We call this the Universal Efficiency Score (UES) — a 1–100 integer where the model judges how effectively the worker's physical exertion translated into real work output:

$$\text{UES} = f\left(P, \hat{d}_{\max}, \text{visual_output}\right)$$

A worker who moves constantly but produces nothing scores near 0. A worker who accomplishes measurable outputs with controlled, efficient motion scores near 100.

⚔️ Challenges We Faced

1. The camera shake problem

Body-cams wobble, tilt, and jolt constantly. Our first naive implementation measured raw wrist pixel distance and flagged workers as having 400px/frame exertion while they were simply walking down a corridor. We had to build a full optical flow background subtraction layer before the motion signal became meaningful.

2. Hand detection failures

MediaPipe's HandLandmarker was designed for controlled environments. On a dusty construction site with gloves, partial occlusion, and bad lighting, detection confidence dropped below threshold frequently. We solved this with forward-fill interpolation — if hands disappear for a few frames, we carry the last known position forward before computing displacement, which keeps the signal continuous without introducing phantom movement.

3. Gemini rate limits → Ollama pivot

The free Gemini API tier allowed roughly 15 requests/minute with a 10-minute video upload time each. Processing 14 videos would have taken several hours and likely hit daily caps. Switching to a self-hosted LLaVA instance reduced per-video processing from ~10 minutes (upload + inference) to ~8 seconds — a 75× speedup.

4. LLaVA JSON reliability

LLaVA 7B is not instruction-tuned for strict JSON output. About 30% of responses came back with markdown code fences (json ...) wrapping the payload. We built a robust post-processor that strips fences, finds the outermost {...} block via string scanning, and only then attempts json.loads(). This brought our parse success rate to 100% across all 14 videos.

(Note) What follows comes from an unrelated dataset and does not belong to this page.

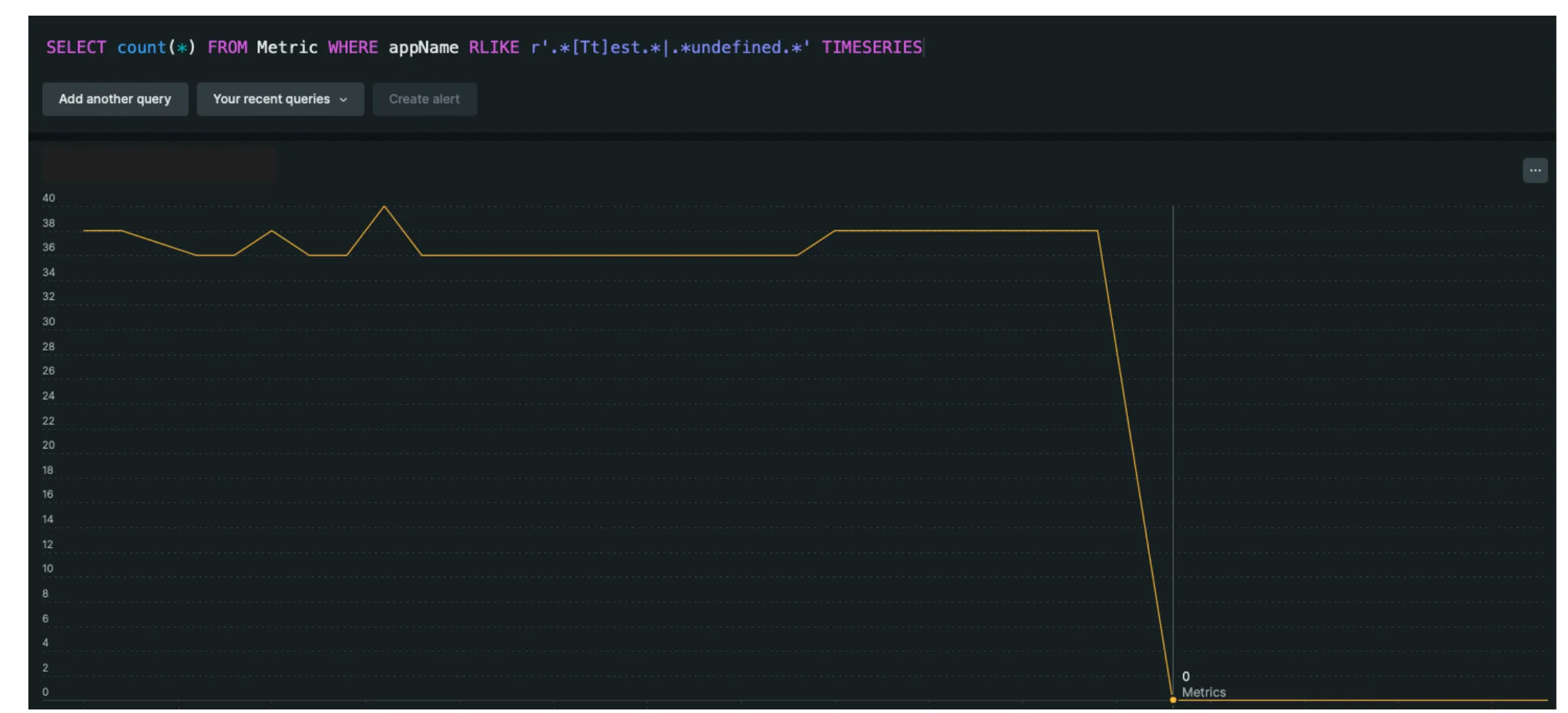
Task: Click the vertical crosshair line on chart
Action: click(x=1173, y=427)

5. The UES anomaly — Video 11

Our most interesting finding came from 11_prep_masonry: 100% OpenCV productivity (the highest possible) but UES = 7 (near-zero). The worker was in constant motion the entire clip — but when LLaVA examined the frames, there was no discrete task output to quantify. This is a real signal: high exertion without proportional output. The pipeline caught something a human supervisor probably wouldn't — it looked like a productive shift on paper, but the AI said otherwise.

📚 What We Learned

Multimodal grounding works. Giving the vision model the quantitative context ("97% productivity, 72px exertion") before asking it to describe the frames dramatically improved the specificity of its responses versus asking it to observe frames cold.
Frame sampling is sufficient for task classification. 16 frames across a 3–5 minute video was enough for LLaVA to correctly identify construction trades and specific tasks in every test. Full video upload is unnecessary for this use case.
Self-hosted models remove the practical barriers. API rate limits, upload time, and cost-per-call make cloud vision APIs impractical for batch video analysis at hackathon speed. A $0.50/hr Vast.ai instance with LLaVA loaded was faster, cheaper, and more reliable.
The efficiency gap is the real metric. Productivity % (Stage 1) measures effort. UES (Stage 2) measures result. The gap between them is where the most actionable supervisor intelligence lives.